Every entry, from the first to the last, should be written out exactly.

# RECORDS FOR PROCESSING
┌──

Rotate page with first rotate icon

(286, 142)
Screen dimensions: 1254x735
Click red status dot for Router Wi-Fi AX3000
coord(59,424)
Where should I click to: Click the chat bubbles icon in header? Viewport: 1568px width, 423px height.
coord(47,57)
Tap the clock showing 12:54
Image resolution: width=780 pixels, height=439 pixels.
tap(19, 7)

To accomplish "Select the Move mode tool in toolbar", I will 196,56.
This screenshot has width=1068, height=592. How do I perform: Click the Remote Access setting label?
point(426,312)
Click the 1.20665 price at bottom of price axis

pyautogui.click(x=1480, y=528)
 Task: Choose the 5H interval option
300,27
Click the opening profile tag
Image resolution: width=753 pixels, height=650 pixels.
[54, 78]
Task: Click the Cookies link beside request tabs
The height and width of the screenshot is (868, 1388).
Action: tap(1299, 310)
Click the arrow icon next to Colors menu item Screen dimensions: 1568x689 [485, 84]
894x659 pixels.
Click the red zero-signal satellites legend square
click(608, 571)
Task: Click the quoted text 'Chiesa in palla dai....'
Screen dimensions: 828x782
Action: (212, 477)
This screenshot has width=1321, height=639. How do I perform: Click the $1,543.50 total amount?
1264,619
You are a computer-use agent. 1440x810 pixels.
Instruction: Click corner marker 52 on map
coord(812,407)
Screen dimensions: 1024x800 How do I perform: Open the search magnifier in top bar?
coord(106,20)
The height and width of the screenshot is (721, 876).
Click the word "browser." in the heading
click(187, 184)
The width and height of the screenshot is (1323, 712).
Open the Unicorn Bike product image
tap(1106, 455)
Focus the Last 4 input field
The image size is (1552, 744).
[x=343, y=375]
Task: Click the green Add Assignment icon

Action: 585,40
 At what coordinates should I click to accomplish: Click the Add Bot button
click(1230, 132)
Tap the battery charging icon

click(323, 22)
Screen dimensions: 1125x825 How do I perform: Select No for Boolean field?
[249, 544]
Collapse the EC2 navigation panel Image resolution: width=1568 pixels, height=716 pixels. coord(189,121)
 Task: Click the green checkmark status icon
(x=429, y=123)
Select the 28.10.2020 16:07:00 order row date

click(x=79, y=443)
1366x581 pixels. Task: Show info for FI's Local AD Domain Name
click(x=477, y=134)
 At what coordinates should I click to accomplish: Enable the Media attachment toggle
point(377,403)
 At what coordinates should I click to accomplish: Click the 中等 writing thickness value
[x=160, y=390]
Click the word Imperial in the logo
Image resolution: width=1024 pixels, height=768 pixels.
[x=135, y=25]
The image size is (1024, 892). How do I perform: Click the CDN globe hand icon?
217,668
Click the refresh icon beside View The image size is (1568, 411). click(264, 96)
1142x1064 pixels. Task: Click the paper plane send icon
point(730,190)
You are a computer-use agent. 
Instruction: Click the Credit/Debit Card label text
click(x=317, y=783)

└──

# RESULT FOR THIS EXERCISE
Rotate page with first rotate icon

(286, 142)
Screen dimensions: 1254x735
Click red status dot for Router Wi-Fi AX3000
coord(59,424)
Where should I click to: Click the chat bubbles icon in header? Viewport: 1568px width, 423px height.
coord(47,57)
Tap the clock showing 12:54
Image resolution: width=780 pixels, height=439 pixels.
tap(19, 7)

To accomplish "Select the Move mode tool in toolbar", I will 196,56.
This screenshot has width=1068, height=592. How do I perform: Click the Remote Access setting label?
point(426,312)
Click the 1.20665 price at bottom of price axis

pyautogui.click(x=1480, y=528)
 Task: Choose the 5H interval option
300,27
Click the opening profile tag
Image resolution: width=753 pixels, height=650 pixels.
[54, 78]
Task: Click the Cookies link beside request tabs
The height and width of the screenshot is (868, 1388).
Action: tap(1299, 310)
Click the arrow icon next to Colors menu item Screen dimensions: 1568x689 [485, 84]
894x659 pixels.
Click the red zero-signal satellites legend square
click(608, 571)
Task: Click the quoted text 'Chiesa in palla dai....'
Screen dimensions: 828x782
Action: (212, 477)
This screenshot has width=1321, height=639. How do I perform: Click the $1,543.50 total amount?
1264,619
You are a computer-use agent. 1440x810 pixels.
Instruction: Click corner marker 52 on map
coord(812,407)
Screen dimensions: 1024x800 How do I perform: Open the search magnifier in top bar?
coord(106,20)
The height and width of the screenshot is (721, 876).
Click the word "browser." in the heading
click(187, 184)
The width and height of the screenshot is (1323, 712).
Open the Unicorn Bike product image
tap(1106, 455)
Focus the Last 4 input field
The image size is (1552, 744).
[x=343, y=375]
Task: Click the green Add Assignment icon

Action: 585,40
 At what coordinates should I click to accomplish: Click the Add Bot button
click(1230, 132)
Tap the battery charging icon

click(323, 22)
Screen dimensions: 1125x825 How do I perform: Select No for Boolean field?
[249, 544]
Collapse the EC2 navigation panel Image resolution: width=1568 pixels, height=716 pixels. coord(189,121)
 Task: Click the green checkmark status icon
(x=429, y=123)
Select the 28.10.2020 16:07:00 order row date

click(x=79, y=443)
1366x581 pixels. Task: Show info for FI's Local AD Domain Name
click(x=477, y=134)
 At what coordinates should I click to accomplish: Enable the Media attachment toggle
point(377,403)
 At what coordinates should I click to accomplish: Click the 中等 writing thickness value
[x=160, y=390]
Click the word Imperial in the logo
Image resolution: width=1024 pixels, height=768 pixels.
[x=135, y=25]
The image size is (1024, 892). How do I perform: Click the CDN globe hand icon?
217,668
Click the refresh icon beside View The image size is (1568, 411). click(264, 96)
1142x1064 pixels. Task: Click the paper plane send icon
point(730,190)
You are a computer-use agent. 
Instruction: Click the Credit/Debit Card label text
click(x=317, y=783)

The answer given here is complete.